- Written exercise
Render the material below as a Markdown table with the columns Row and Text, numbering each line and skipping blank lines. Leave the pictures out of the answer.

---*---

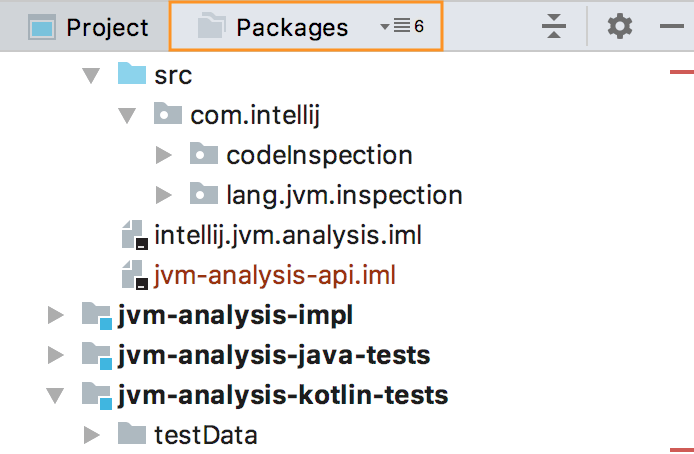The height and width of the screenshot is (454, 694).
Task: Expand the jvm-analysis-java-tests module arrow
Action: [56, 355]
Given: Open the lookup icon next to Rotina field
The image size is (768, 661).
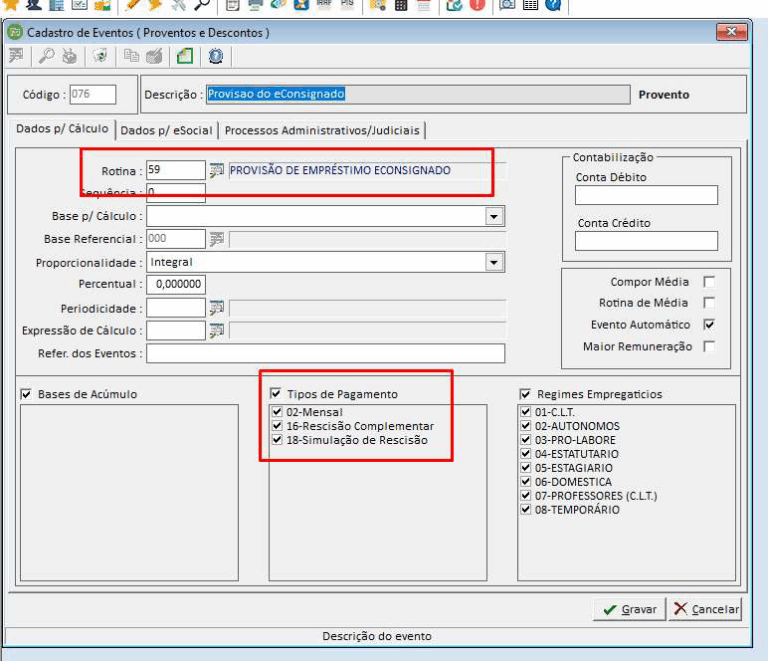Looking at the screenshot, I should 216,171.
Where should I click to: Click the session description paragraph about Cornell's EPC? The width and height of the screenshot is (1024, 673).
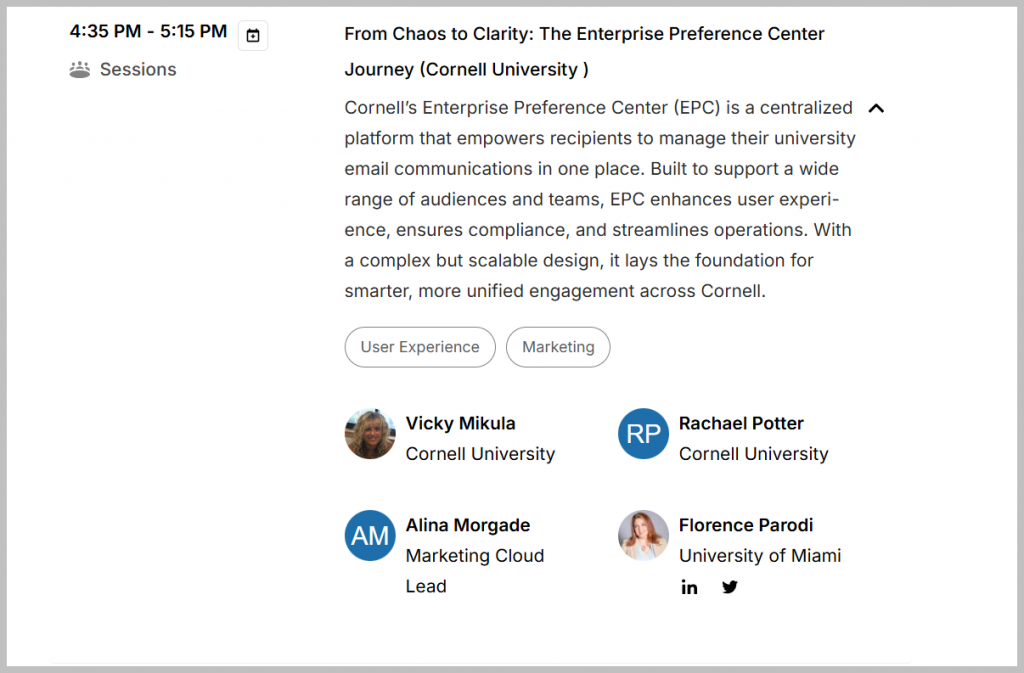click(599, 199)
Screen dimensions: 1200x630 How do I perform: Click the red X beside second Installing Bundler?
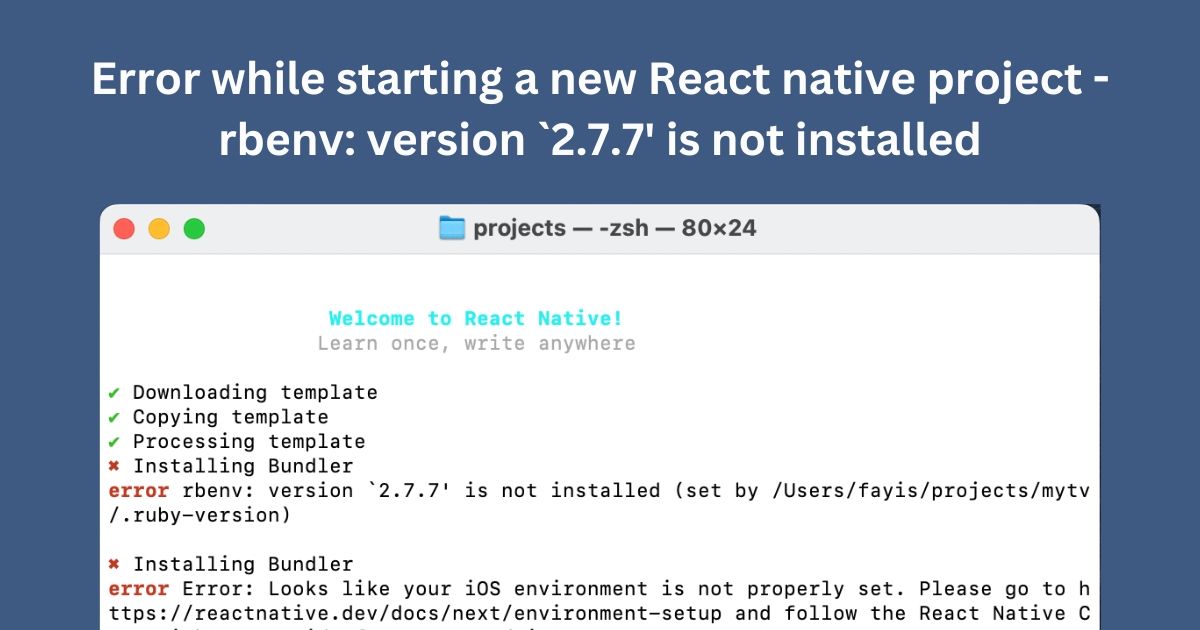click(x=113, y=564)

---*---

- Right answer
| Row | Text |
|---|---|
| 1 | The height and width of the screenshot is (454, 694). |
| 2 | Task: Expand the jvm-analysis-java-tests module arrow |
| 3 | Action: [56, 355] |
| 4 | Given: Open the lookup icon next to Rotina field |
| 5 | The image size is (768, 661). |
| 6 | Looking at the screenshot, I should 216,171. |
| 7 | Where should I click to: Click the session description paragraph about Cornell's EPC? The width and height of the screenshot is (1024, 673). |
| 8 | click(599, 199) |
| 9 | Screen dimensions: 1200x630 How do I perform: Click the red X beside second Installing Bundler? |
| 10 | click(x=113, y=564) |